Q2. La France et l’Arabie saoudite ont œuvré conjointement pour faire de la conférence de New York un succès. Quelles seront les prochaines étapes ?

Depuis la visite d’État de décembre 2024, le Président de la République et le Prince héritier, Premier ministre, Mohammed ben Salmane portent ensemble ce projet, aujourd’hui légitimé par un mandat de l’Assemblée générale des Nations unies. Notre objectif commun est sans équivoque : sortir de la logique de confrontation pour bâtir une dynamique internationale en faveur de la création d’un État palestinien. Après avoir jeté les bases en juillet, la conférence du 22 septembre a consolidé cette démarche et donné à ce processus un élan politique décisif, soutenu par une majorité écrasante de l’AGNU.
Ce mouvement est désormais mondial. Aux côtés de la France, de nouveaux pays, du Royaume-Uni à l’Australie, du Canada à la Belgique, du Luxembourg au Portugal, ont rejoint la liste des États reconnaissant la Palestine, dans la continuité des choix de l’Espagne, de l’Irlande, de la Norvège et de la Slovénie en 2024. C’est une dynamique irréversible qui consacre une conviction : il n’y aura pas de paix sans justice, et pas de justice sans État palestinien.
L’urgence, aujourd’hui, est immédiate : un cessez-le-feu à Gaza pour mettre fin à l’hécatombe, sauver les otages et protéger les civils ; l’acheminement d’une aide humanitaire massive par tous les points d’accès ; la préparation d’une mission internationale de stabilisation pour le « jour d’après ». Mais surtout, il faut tracer une trajectoire politique claire, celle de deux États, car nous avons la certitude qu’il n’existe pas d’autre chemin vers la paix et la sécurité régionales que la création d’un État palestinien indépendant.

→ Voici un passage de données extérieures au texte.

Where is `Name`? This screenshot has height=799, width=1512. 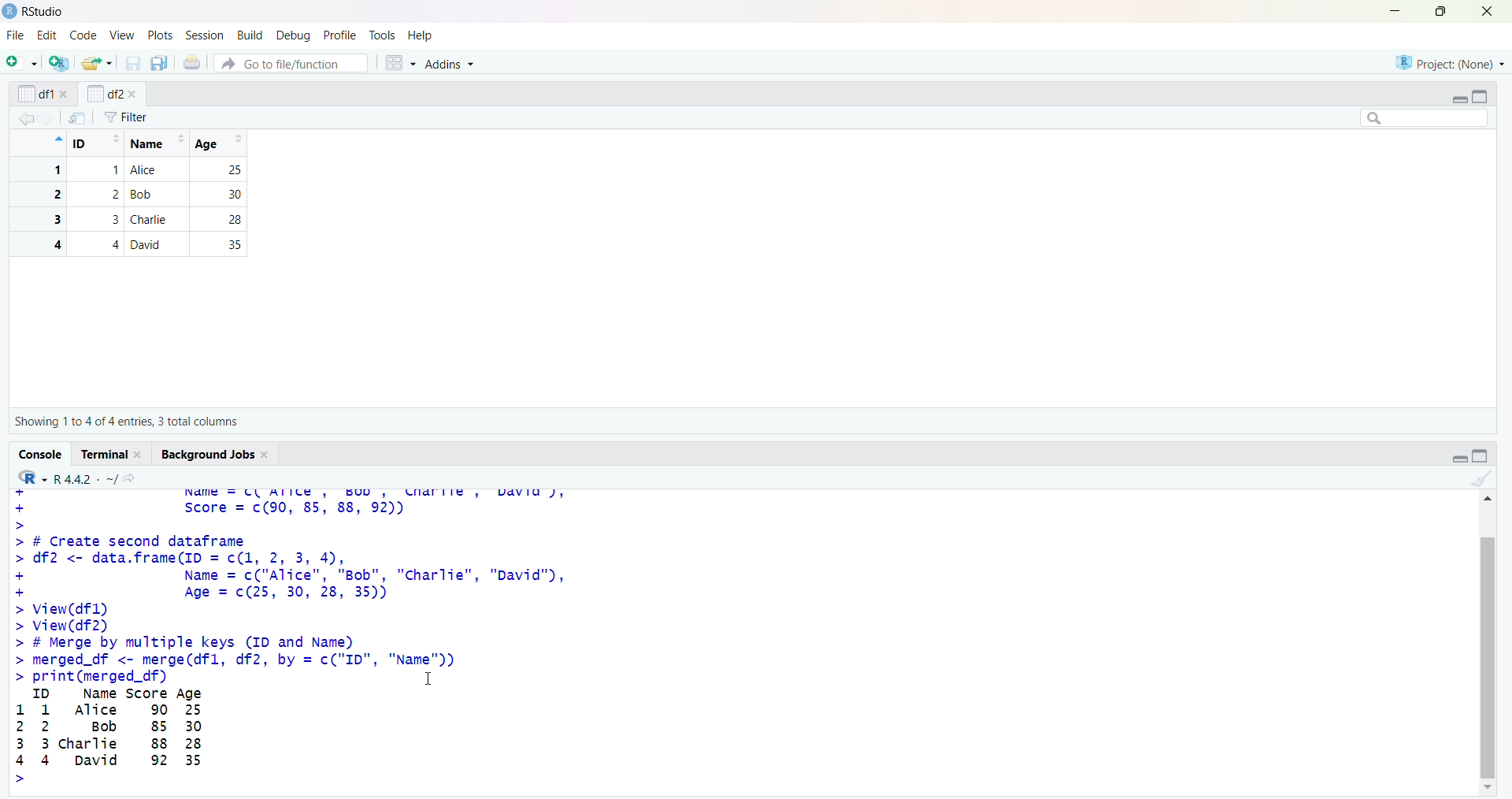
Name is located at coordinates (156, 143).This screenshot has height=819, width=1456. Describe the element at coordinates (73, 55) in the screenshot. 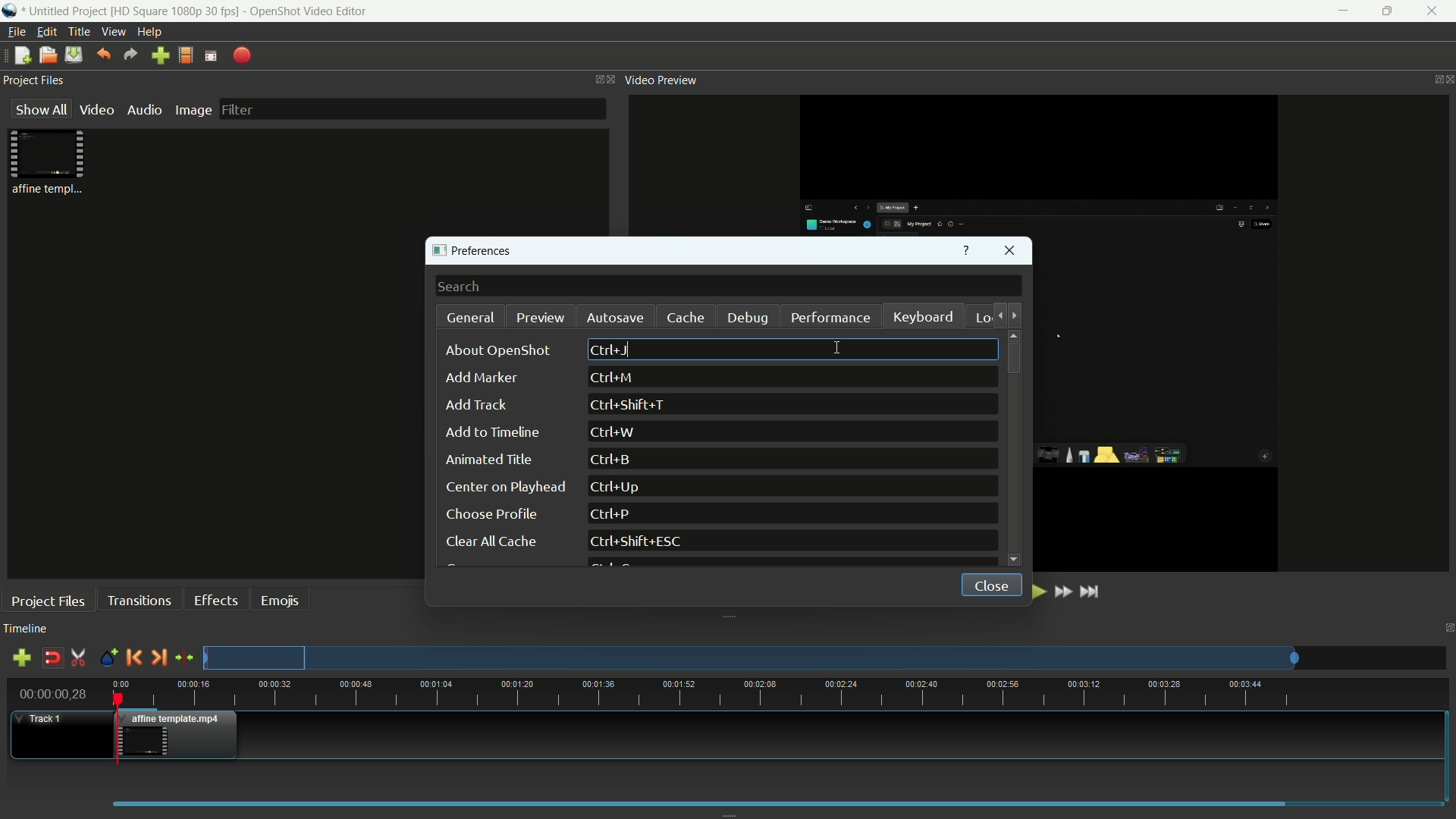

I see `save file` at that location.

Q3. Maintenant que la France et 157 autres pays reconnaissent l’État de Palestine, quelles garanties pourront être apportées pour que cet État soit viable ?

Cette reconnaissance est l’aboutissement d’un processus fondé sur des engagements concrets de l’Autorité palestinienne. Dans une lettre adressée à Paris, Riyad et Washington, le président Mahmoud Abbas a condamné l’attaque du 7 octobre, accepté le principe du désarmement du Hamas et annoncé un calendrier de réformes profondes. Parmi celles-ci figurent l’abrogation de la loi sur les prisonniers, remplacée par un nouveau système de protection sociale, ainsi que l’organisation en 2026 d’élections présidentielle et législative, ouvertes aux seuls partis qui renoncent à la violence et reconnaissent Israël.
Soutenus par la Ligue arabe et l’Organisation de la coopération islamique (OCI), ces engagements confèrent à la reconnaissance de la Palestine une crédibilité politique inédite et s’inscrivent pleinement dans l’esprit de la résolution adoptée par l’Assemblée générale des Nations unies. Ils ouvrent la voie au « jour d’après » à Gaza, à condition de renforcer l’Autorité palestinienne et de lui donner les moyens financiers de sortir de l’impasse, notamment pour assurer le paiement des fonctionnaires et la continuité des services publics.
Mais l’urgence immédiate reste claire : parvenir à un cessez-le-feu à Gaza pour mettre fin à l’hécatombe, sauver les otages et protéger la population civile. C’est seulement à cette condition que pourra se dessiner une trajectoire politique vers la solution des deux États. Le Président de la République l’a rappelé sans ambiguïté : toute annexion de la Cisjordanie constitue une ligne rouge que la communauté internationale ne saurait accepter.

L’ambassadeur de France en Arabie saoudite déclare au journal « Al-Sharq Al-Awsat » : « La collaboration est à l’origine du succès de la conférence de New York ».